Tuesday, October 27, 2015

Momentum

How can I make my 6am workout plan stick? Once again, I had no motivation to get out of bed when my alarm went off.

Actually, I did have motivation - to do the exact opposite of hitting the gym early by rolling out of bed around 8 and pumping myself full of sugar.

So is it a big surprise that when I did finally hit the treadmill tonight after work, I got cramps again 18 minutes in? I still pushed myself as far as I could, but didn't hit my goal of getting a long run in tonight. If I keep up the momentum in this particular direction, I'm going to have a hard time even finishing the Dark Side Challenge, let alone getting a sub 2:00:00 in the half.

Here's the thing - I don't believe I would have had the same problem had I gone before breakfast and my workday started.

I get a daily newsletter from HellaWella*, and this article about how not to skip workouts piqued my interest. Basically, the suggestion is that it's ok to miss a workout - however, you should never miss two workouts in a row. This ensures you won't let a bad practice become habit.
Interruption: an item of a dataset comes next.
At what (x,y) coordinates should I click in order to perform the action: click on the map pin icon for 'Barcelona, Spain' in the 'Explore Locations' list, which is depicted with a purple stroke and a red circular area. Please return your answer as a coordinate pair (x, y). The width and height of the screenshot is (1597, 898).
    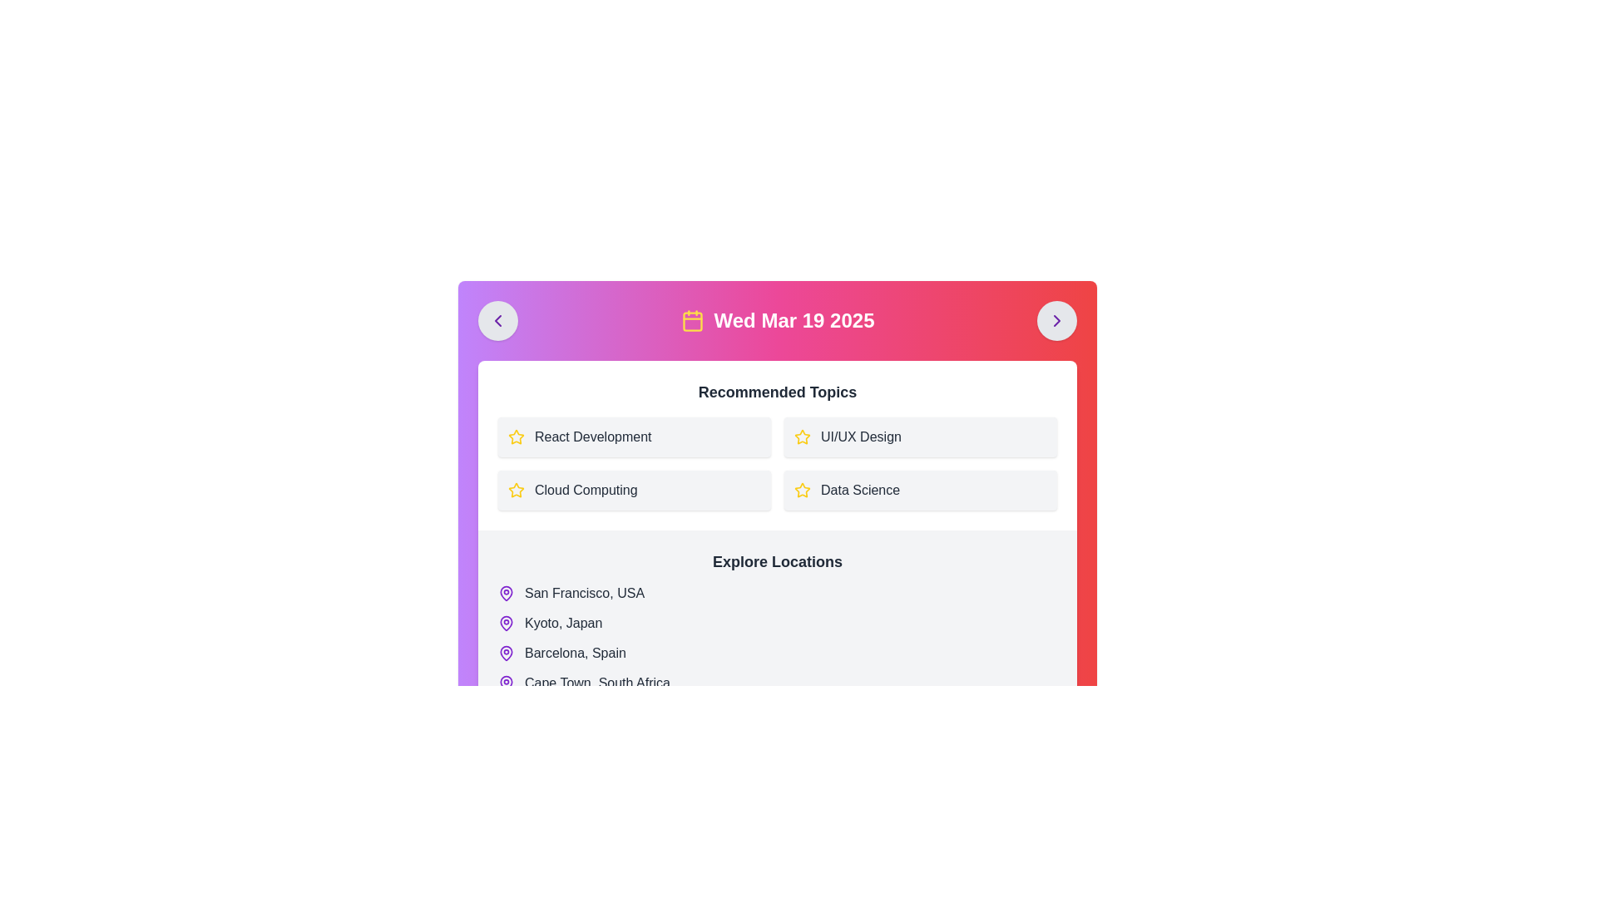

Could I apply this concept to my current challenge getting to the gym in the morning? What if I just start getting up every day at 6, even if it's a rest day? I will do this tomorrow - it's my designated strength training day. Last Wednesday was the first day I implemented a weight lifting day into my training schedule;  surprisingly, it was the first day I managed to make it to the gym at 6am since I came back from my business trip a few weeks ago.

* This HellaWella newsletter is da bomb. Do the kids still say that? Anyway, one of my favorite things are the quizzes that are sometimes included - you know, things like "Which pumpkin flavored beverage are you?" or "Which fall activity should you participate in when you're retired?" For whatever reason, my results are always spot on. Just check out my results from "Which Fall Getaway are you?"



172 days left.

Today's Exercise: 3.77 miles (10:36 min/mile) treadmill run @ Globo Gym

PWO
Breakfast
Lunch
Dinner
N/A
Salted caramel mocha, pumpkin sconeCoffee, chili, sauerkrautChef Salad

2 comments :

  1. I was interested in your comment over at Mark's Daily Apple so I came over to have a look at your blog. I'm also trying to improve my running, though I will probably stick to 10ks after losing both my big toenails after doing a trail marathon a couple of years ago. I'm especially interested in what you are eating. I do well all day but nearly every evening I get irresistible carb cravings and often end up eating a bowl of porridge. Keep up the good work.

    ReplyDelete
  2. Thanks! Trust me, I want to get out of the half marathon habit, but would hate to quit before I really reached my goals. My eating is pretty horrible. Partly due to currently being in a temporary living space with not much to work with in the kitchen, and partly due to a lifetime of bad eating habits. The problem is that I know what I'm eating is impacting my training, I just am having trouble counting on myself to make good decisions in the moment. Today's a new day and new opportunity to make good choices!